### Aim
Write out the lines as a numbered list, skipping any blank lines, starting with the line containing "Image resolution: width=327" and continuing through the line containing "coord(1684,32)".

### The data
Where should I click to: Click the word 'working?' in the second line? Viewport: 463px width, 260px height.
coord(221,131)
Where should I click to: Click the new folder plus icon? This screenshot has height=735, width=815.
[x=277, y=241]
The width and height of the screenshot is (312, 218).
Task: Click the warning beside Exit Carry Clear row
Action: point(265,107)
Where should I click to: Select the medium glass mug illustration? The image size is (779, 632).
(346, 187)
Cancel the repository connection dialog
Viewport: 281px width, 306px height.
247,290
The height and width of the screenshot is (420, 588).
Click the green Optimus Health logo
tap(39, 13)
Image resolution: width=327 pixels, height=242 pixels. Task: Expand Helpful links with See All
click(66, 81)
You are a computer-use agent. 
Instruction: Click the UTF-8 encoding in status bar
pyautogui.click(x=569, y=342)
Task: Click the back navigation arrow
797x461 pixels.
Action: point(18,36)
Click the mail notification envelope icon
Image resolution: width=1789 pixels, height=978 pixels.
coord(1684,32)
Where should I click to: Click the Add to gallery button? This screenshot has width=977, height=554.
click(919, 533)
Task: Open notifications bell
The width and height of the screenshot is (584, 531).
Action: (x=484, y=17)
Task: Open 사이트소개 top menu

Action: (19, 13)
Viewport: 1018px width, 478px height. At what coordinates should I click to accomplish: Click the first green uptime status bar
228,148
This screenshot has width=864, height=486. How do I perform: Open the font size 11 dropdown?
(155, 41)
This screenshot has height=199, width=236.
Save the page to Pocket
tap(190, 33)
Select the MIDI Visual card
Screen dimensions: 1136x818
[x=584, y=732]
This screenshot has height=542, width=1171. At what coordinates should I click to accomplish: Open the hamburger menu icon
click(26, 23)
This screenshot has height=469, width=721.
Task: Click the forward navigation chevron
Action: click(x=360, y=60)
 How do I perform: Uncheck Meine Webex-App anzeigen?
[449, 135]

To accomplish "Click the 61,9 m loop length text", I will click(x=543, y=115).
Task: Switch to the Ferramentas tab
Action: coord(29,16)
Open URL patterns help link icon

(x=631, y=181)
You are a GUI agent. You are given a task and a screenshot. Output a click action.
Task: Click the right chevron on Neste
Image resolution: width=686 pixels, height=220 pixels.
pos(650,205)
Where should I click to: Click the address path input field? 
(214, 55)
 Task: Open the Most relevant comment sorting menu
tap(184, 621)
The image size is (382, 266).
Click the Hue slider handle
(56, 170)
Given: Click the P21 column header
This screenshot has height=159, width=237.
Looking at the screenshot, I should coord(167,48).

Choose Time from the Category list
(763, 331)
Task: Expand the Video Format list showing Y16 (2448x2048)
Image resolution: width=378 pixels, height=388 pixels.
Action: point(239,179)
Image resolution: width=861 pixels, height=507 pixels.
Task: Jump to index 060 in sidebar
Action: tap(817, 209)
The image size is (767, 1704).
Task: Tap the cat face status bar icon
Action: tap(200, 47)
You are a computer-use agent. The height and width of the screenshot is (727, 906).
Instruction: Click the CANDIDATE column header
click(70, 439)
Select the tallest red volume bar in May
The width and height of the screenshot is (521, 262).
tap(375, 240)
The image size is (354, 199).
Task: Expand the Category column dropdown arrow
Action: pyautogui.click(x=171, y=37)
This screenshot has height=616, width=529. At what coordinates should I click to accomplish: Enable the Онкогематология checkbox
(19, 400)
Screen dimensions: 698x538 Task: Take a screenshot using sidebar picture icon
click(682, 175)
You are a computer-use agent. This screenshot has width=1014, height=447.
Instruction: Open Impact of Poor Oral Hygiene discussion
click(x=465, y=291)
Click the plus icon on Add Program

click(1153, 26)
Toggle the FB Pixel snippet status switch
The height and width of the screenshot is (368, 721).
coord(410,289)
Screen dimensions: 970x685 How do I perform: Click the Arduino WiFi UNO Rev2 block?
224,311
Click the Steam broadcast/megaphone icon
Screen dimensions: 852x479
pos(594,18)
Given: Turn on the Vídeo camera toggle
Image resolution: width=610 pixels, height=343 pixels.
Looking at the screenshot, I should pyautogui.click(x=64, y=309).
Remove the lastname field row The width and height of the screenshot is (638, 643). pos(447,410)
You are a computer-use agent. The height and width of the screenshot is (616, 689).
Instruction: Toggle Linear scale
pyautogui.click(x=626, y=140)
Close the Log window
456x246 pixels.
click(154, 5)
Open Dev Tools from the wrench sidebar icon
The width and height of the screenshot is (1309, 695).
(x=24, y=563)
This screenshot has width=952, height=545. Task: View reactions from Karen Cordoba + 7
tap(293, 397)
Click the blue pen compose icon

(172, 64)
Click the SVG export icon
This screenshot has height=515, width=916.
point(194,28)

### Full answer
1. Image resolution: width=327 pixels, height=242 pixels. Task: Expand Helpful links with See All
2. click(66, 81)
3. You are a computer-use agent. 
4. Instruction: Click the UTF-8 encoding in status bar
5. pyautogui.click(x=569, y=342)
6. Task: Click the back navigation arrow
7. 797x461 pixels.
8. Action: point(18,36)
9. Click the mail notification envelope icon
10. Image resolution: width=1789 pixels, height=978 pixels.
11. coord(1684,32)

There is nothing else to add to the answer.